Wpisy danych:
+ + +

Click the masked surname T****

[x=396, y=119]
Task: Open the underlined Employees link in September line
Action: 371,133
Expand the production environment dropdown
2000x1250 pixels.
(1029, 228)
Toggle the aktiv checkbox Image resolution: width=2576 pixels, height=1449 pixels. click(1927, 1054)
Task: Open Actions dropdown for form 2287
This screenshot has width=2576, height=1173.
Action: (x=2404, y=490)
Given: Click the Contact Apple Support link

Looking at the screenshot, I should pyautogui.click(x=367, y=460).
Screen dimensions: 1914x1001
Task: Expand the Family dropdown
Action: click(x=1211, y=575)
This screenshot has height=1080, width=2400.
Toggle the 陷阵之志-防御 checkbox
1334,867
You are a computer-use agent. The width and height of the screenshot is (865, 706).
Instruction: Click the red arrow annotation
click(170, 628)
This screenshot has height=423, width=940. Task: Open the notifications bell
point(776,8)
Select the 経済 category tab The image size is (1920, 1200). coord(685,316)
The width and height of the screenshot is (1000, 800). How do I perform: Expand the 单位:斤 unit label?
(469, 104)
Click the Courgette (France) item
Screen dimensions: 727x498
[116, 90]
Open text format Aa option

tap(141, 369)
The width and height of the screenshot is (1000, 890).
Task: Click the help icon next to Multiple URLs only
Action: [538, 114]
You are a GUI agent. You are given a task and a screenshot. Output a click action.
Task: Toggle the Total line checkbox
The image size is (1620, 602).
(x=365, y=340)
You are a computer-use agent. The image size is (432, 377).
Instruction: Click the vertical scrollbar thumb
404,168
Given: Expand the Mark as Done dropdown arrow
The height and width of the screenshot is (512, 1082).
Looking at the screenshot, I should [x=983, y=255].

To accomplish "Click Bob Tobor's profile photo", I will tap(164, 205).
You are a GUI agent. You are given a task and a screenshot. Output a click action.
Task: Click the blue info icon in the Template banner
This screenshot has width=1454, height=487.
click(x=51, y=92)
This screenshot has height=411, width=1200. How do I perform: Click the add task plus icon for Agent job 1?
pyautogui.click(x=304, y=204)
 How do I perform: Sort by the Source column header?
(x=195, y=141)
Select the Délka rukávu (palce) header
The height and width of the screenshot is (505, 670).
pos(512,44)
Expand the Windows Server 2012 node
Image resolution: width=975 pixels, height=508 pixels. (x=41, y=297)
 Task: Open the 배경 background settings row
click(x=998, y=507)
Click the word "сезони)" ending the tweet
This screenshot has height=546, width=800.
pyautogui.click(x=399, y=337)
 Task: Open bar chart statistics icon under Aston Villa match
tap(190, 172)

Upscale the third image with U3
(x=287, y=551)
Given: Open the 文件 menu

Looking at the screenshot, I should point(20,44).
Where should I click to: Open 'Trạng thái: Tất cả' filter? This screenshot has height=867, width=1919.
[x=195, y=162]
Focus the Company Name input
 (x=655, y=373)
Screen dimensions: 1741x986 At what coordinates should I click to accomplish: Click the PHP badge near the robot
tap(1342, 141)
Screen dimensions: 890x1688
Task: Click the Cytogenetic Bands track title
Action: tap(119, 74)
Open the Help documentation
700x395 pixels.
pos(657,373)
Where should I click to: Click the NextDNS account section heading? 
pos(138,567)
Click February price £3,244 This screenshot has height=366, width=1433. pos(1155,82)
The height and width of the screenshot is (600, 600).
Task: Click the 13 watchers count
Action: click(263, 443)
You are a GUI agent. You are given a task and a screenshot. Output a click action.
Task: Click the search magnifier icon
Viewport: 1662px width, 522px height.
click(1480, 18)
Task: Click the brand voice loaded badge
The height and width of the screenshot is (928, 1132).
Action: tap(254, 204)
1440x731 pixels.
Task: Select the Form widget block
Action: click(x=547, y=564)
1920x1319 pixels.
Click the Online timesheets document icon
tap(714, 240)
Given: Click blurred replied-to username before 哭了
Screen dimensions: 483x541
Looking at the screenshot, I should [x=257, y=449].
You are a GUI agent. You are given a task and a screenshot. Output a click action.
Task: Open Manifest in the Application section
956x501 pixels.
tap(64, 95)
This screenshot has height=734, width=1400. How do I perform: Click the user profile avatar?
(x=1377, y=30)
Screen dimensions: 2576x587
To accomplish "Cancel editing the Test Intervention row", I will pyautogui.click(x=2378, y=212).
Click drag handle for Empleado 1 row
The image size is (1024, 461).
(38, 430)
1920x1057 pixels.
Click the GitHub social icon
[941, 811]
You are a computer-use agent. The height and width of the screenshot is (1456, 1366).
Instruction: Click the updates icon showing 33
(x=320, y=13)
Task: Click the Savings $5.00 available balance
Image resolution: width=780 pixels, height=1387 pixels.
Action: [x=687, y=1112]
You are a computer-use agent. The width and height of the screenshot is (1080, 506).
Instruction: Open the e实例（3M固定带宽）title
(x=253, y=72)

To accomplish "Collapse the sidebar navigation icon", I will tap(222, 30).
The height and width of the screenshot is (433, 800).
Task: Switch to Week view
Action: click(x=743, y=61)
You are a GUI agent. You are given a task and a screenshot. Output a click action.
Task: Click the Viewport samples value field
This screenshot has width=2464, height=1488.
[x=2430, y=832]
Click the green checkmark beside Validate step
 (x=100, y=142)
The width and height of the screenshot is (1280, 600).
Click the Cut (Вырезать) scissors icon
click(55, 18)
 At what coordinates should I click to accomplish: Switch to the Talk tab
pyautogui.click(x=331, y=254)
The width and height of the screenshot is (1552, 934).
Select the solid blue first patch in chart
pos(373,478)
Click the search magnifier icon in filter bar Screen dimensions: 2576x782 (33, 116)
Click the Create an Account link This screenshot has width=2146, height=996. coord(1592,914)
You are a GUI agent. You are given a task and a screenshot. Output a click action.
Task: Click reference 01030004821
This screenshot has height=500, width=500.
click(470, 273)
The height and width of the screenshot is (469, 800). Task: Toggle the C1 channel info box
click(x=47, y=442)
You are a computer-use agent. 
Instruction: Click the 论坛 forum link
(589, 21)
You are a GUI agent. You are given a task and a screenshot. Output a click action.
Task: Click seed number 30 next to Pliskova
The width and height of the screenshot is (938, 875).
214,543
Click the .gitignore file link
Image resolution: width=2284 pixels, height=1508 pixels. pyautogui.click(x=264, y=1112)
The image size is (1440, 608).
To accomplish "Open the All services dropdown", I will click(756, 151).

+ + +

▸ **Ćwiczenie**: Proszę podać, ile wierszy wpisów zawiera ciąg "blue", z uwzględnieniem wielkości liter. Odpowiedzią ma być wyłącznie liczba.

▸ **Wynik**: 2